Authors: Straits-Tr, Patterson TL, Semple SJ, Temoshok L, Roth PG, McCutchan JA, Chandler JL, Grant I, and the HNRC Group
Year: 1994
Publication: Psychology and Health
Volume: 9 Issue: Pages: 205-19
Abstract:The relationships among interpersonal competence, loneliness, depression. and immune status were examined in HIV-infected men and healthy controls. A sample of 108 men [88 HIV-1 antibody seropositive (HIV +) and 20 HIV-I antibody seronegative (HIV -)] completed the Interpersonal Competence Questionnaire at baseline and the UCLA Loneliness scale at two consecutive six-month timepoints as part of the psychosocial component of the HIV Neurobehavioral Research Center longitudinal study. Absolute number of CD4 + helper cells and depression were determined at baseline. Among seropositive men, loneliness was negatively correlated with self-perceived competence in all five relationship domains assessed: initiation of social interactions. turning down unreasonable demands (negative assertion). self-disclosure, providing emotional support to others, and conflict management.
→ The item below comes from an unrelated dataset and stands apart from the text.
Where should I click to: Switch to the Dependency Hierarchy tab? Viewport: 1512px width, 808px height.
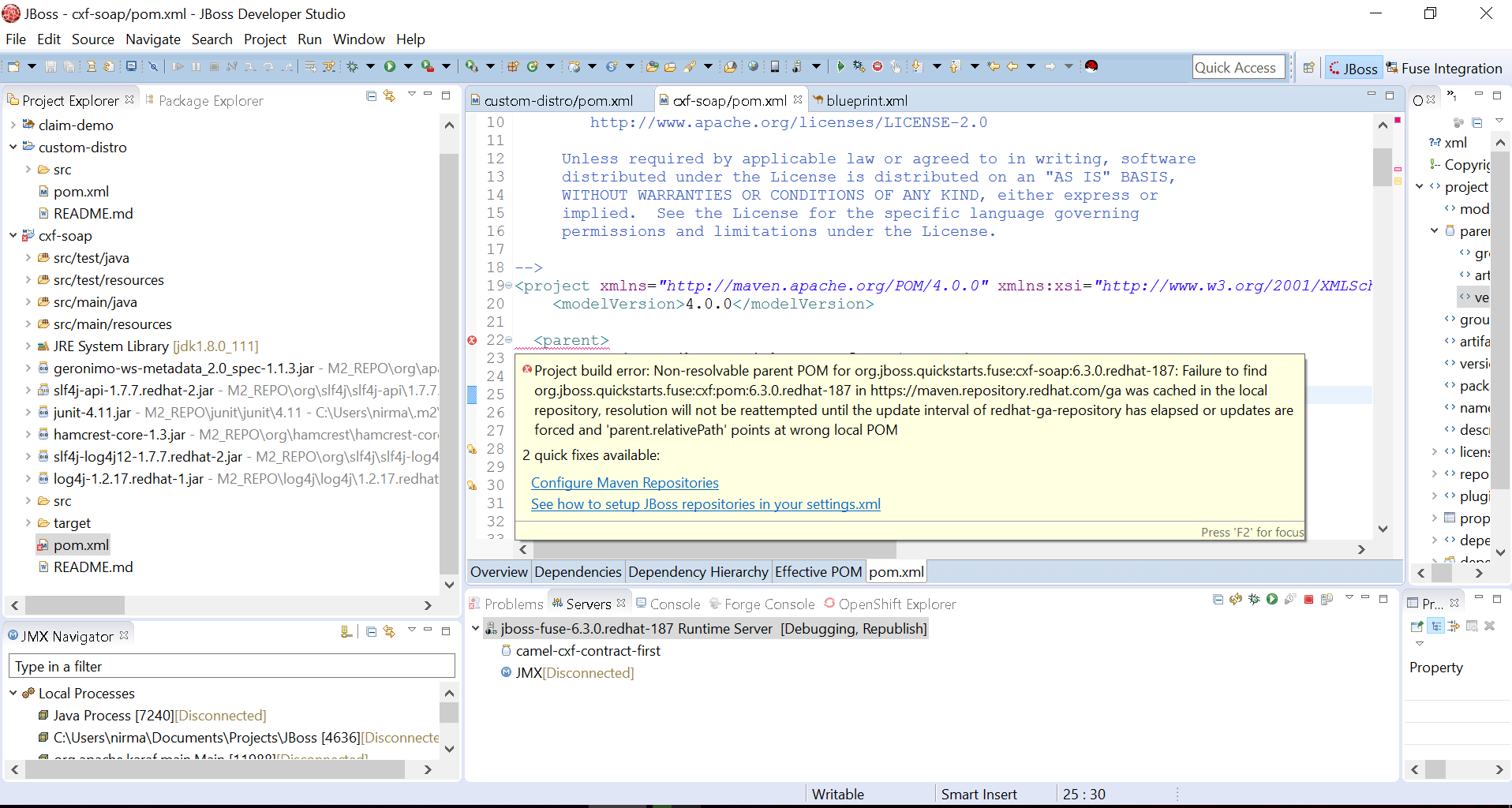click(x=698, y=572)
Competence or level of comfort in initiation of social interaction and management of interpersonal conflict accounted for 39% of the variance in loneliness at baseline. Level of comfort in initiation of interactions and self-disclosure accounted for 44% of the variance in loneliness at follow-up. After controlling for loneliness at baseline, an additional 12% of the variance in loneliness at follow-up was accounted for by all domains of interpersonal competence, suggesting that these dimensions of social skill may be partial determinants of loneliness. High-lonely HIV+ men had significantly fewer CD4 + helper cells than did low-lonely HIV+ men. The relationship between loneliness and CD4+ cell number was independent of stage of HIV disease. Lonely HIV + men may be at greater risk for disease progression. Clinical intervention efforts to reduce loneliness and increase quality of life should consider targeting interpersonal skills.